If you're on a budget and want the best 1440p 144Hz monitor, you can't go wrong with the ViewSonic, but if you plan on using it in a dark room, the AOC is a better choice.
10/09/2020: Replaced the LG 34GN850-B with the Acer Nitro XV340CK; replaced the Dell S2417DG with the ViewSonic VX2758-2KP-MHD.
08/12/2020: Replaced the ASUS PG279Q with the ViewSonic XG270QG; replaced the LG 27GL83A-B with the AOC CQ27G1; changed the LG 32GK650G-B from 'G-SYNC' to '165Hz' alternative.
07/13/2020: Replaced LG 34GK950F-B with LG 34GN850-B.
06/04/2020: Replaced the ASUS ROG Swift PG279QZ with the PG279Q, updated notable mentions to reflect the current market.
05/07/2020: Minor text and structure changes, no change in recommendations.
Our recommendations are based on what we think are the best 1440p 144Hz monitors currently available. They are adapted to be valid for most people, in each price range.

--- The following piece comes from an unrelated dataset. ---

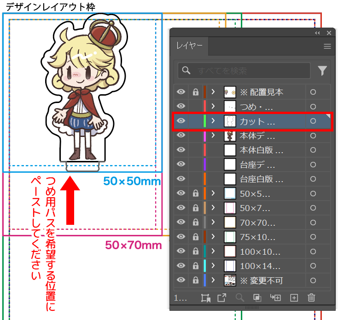This screenshot has height=320, width=338.
Task: Unlock the 70×70 layer padlock
Action: click(196, 223)
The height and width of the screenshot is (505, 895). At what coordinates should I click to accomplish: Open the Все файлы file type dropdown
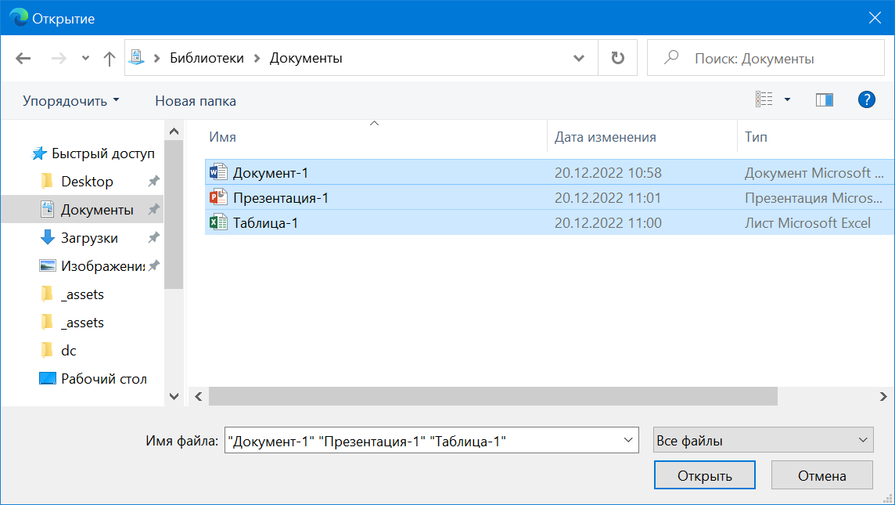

Rating is based on our review, factoring in price and feedback from our visitors.
If you would prefer to make your own decision, here is the list of all of our 144Hz 1440p monitor reviews. Be careful not to get too caught up in the details. Most monitors are good enough to please most people, and the things we fault monitors on are often not noticeable unless you really look for them.